U.S. Vice President Joe Biden has drawn the ire of Japan’s media over his comment that America wrote Japan’s Constitution.
A popular front-page column in the national Asahi newspaper said this week that the comment “was unprecedented in its insensitivity” and “could even be considered arrogant.”
Biden made the comments as he launched an attack on Republican candidate Donald Trump on Monday for saying that Japan might need to consider obtaining nuclear weapons in the future.
The vice president said: “He [Trump] talks cavalierly about encouraging other nations … to develop nuclear weapons.”
“Where was he when in school?” Biden asked. “Someone who lacks this judgment cannot be trusted.
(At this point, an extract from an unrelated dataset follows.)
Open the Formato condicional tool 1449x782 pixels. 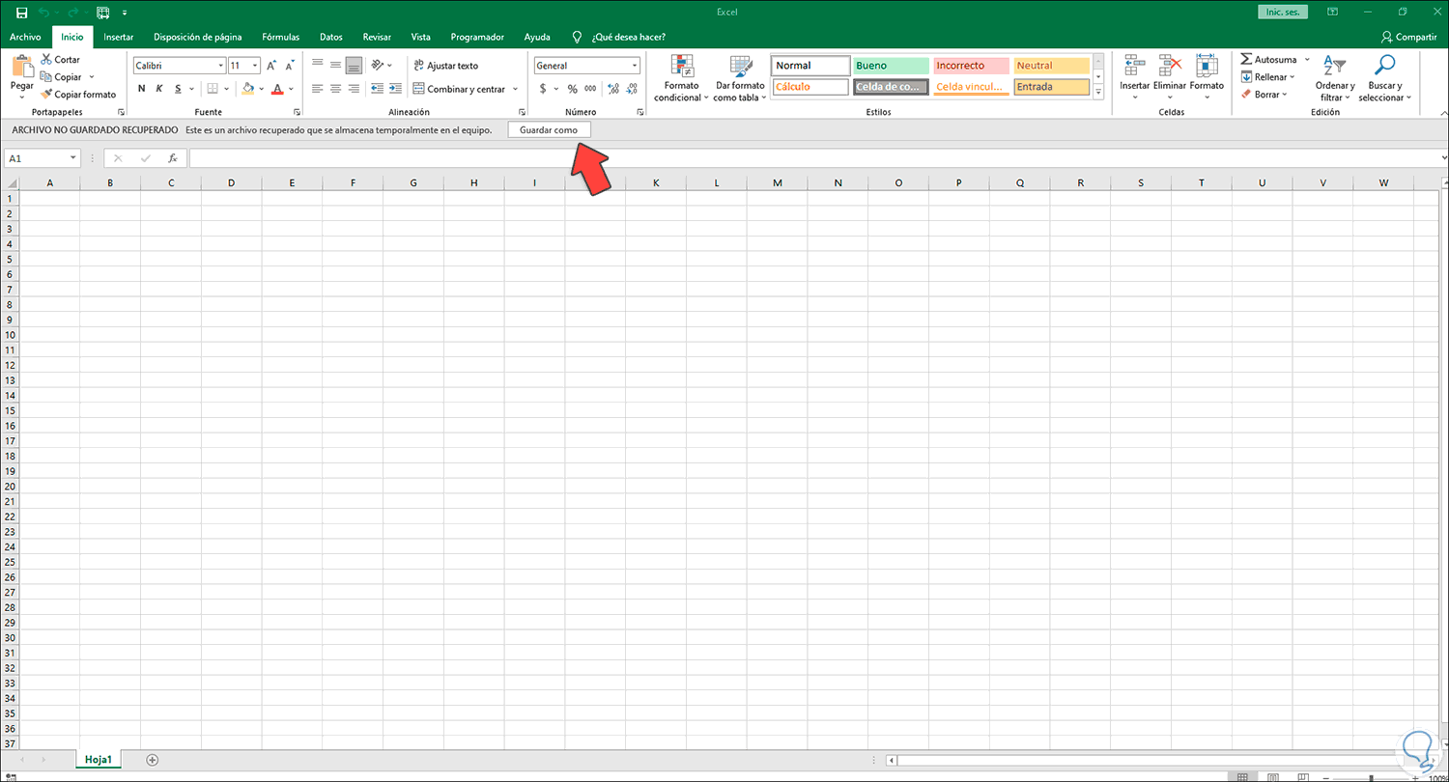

He’s not qualified to know the [nuclear] codes.
“Does he not understand we wrote Japan’s Constitution to say that they could not be a nuclear power?”
Biden’s blunt remarks raised eyebrows in the international community and caused outright anger in some circles in Japan.
In the popular ‘Vox Populi’ column, which runs on the front page of the Asahi daily, the newspaper said, “As a statement made by a sitting vice president of the United States, it was unprecedented in its ‘insensitivity’.”
“Biden’s remark in Pennsylvania, made as if in deliberate disregard of postwar historical reality, could even be considered arrogant,” it added.
The column goes on to refute Biden’s statement with a clear explanation of how the Japanese constitution came into being.
The constitution was drafted by U.S. forces occupying Japan after World War II, though Japan modified the draft somewhat before adoption.
Notably, the constitution does not specifically mention nuclear weapons. Article 9 says the Japanese people “forever renounce war” and says Japan will never maintain “land, sea, and air forces, as well as other war potential.”
Some have speculated that Biden’s comments could embolden those who want to revise the postwar charter.